En sentido contrario, una propuesta de diez debates implicaría uno cada nueve días --y con base 80, cada ocho--, apretando las agendas --sobre todo las regionales-- de los candidatos. Así sería sumamente fácil para las representaciones de los partidos rechazar dicha decena gráfica. Las propuestas políticas serias deben tomar en cuenta incentivos, costos, posibles presiones sociales adyacentes, y también potenciales argumentos de escape de los involucrados. La de Krauze no hace esto, por eso es débil.
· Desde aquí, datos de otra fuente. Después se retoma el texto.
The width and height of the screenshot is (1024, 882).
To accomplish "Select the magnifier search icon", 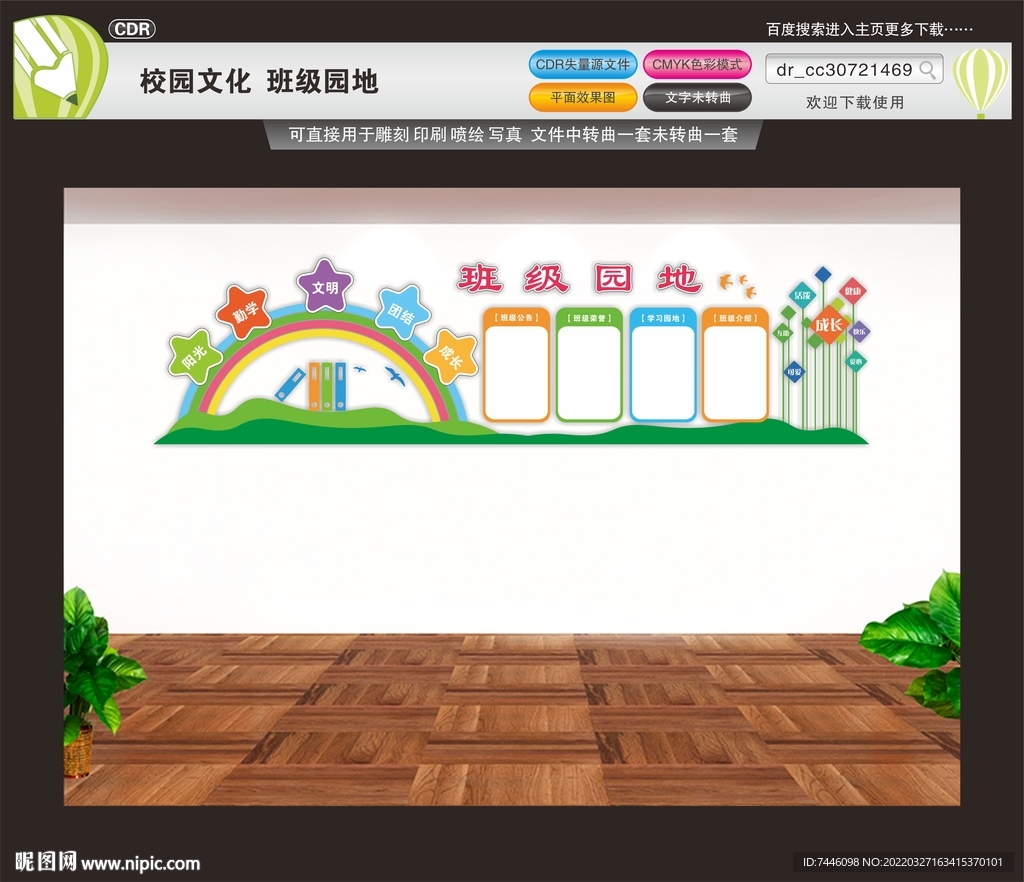I will click(x=929, y=70).
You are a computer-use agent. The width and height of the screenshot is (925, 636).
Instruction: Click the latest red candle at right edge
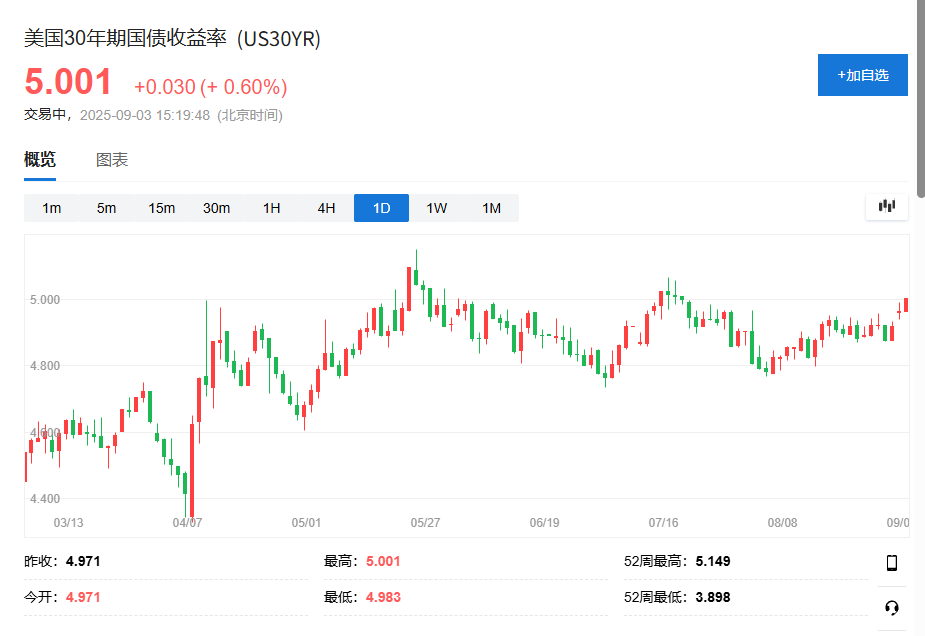coord(906,305)
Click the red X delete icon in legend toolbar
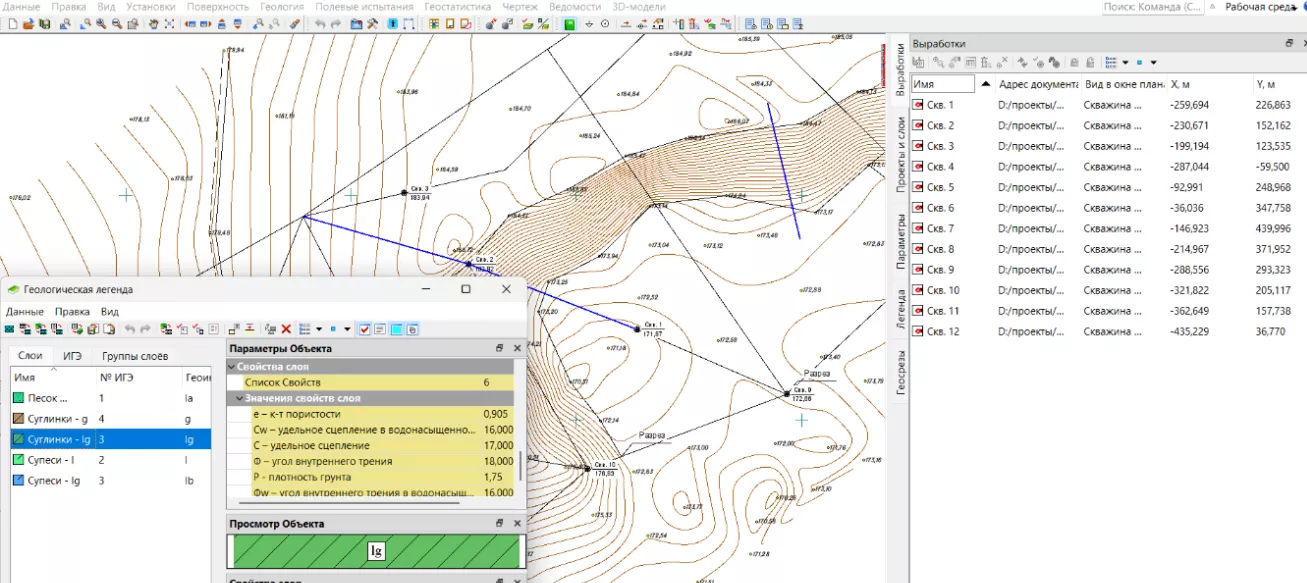This screenshot has height=583, width=1307. (286, 329)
Insisto: tomando base 90 o base 80, cinco debates da tiempos bastante razonables entre cada uno.

 

Con respecto a la “descentralización”, si bien en 2012 el segundo debate presidencial fue en Guadalajara --el primero, realizado en el World Trade Center de la Ciudad de México--, la distribución de estos por el territorio es, más que mera logística, un imperativo psicosocial en dos sentidos: 1) todo México vale lo mismo, y 2) el hipercentralismo es cosa del pasado.

 

¿A quién no le gustaría, por ejemplo, ver a los candidatos debatiendo en la esquina donde comienza la patria --Tijuana-- sobre temas de política exterior o migración, o debatiendo la agenda indígena y la pobreza en un estado azotado por esta, digamos, Guerrero o Oaxaca --esto, obviamente, asumiendo que en cada locación cambian los temas a tratar--.

 

De cierta manera, aumentar la presencia de debates en medios masivos y, por ende, en los digitales, es confirmar “la sociedad del espectáculo” que veía Debord y que después retomaría, con un twist, Vargas Llosa. En este sentido, en “Homovidens: La sociedad teledigirida”, Sartori afirma que “la televisión invierte la evolución de lo sensible en inteligible y lo convierte (...) en un regreso al puro y simple acto de ver. La televisión produce imágenes y anula los conceptos, y de este modo atrofia nuestra capacidad de abstracción y (...) de entender”. Pero esto no es del todo malo, y menos en este caso.

 

Si a través de dicha adicción social a lo visual podemos generar mayor involucramiento --ergo, mejor democracia--, que así sea --punto para más debates y para que sean más llamativos--. La esencia democrática no se puede meter a la fuerza; debe llegar de la manera más “natural” --esta definición cambia con el tiempo-- posible a las personas. Hoy, para bien o para mal, “natural” significa visual, y visual significa mejor. Aunque Sartori se revuelque en su tumba.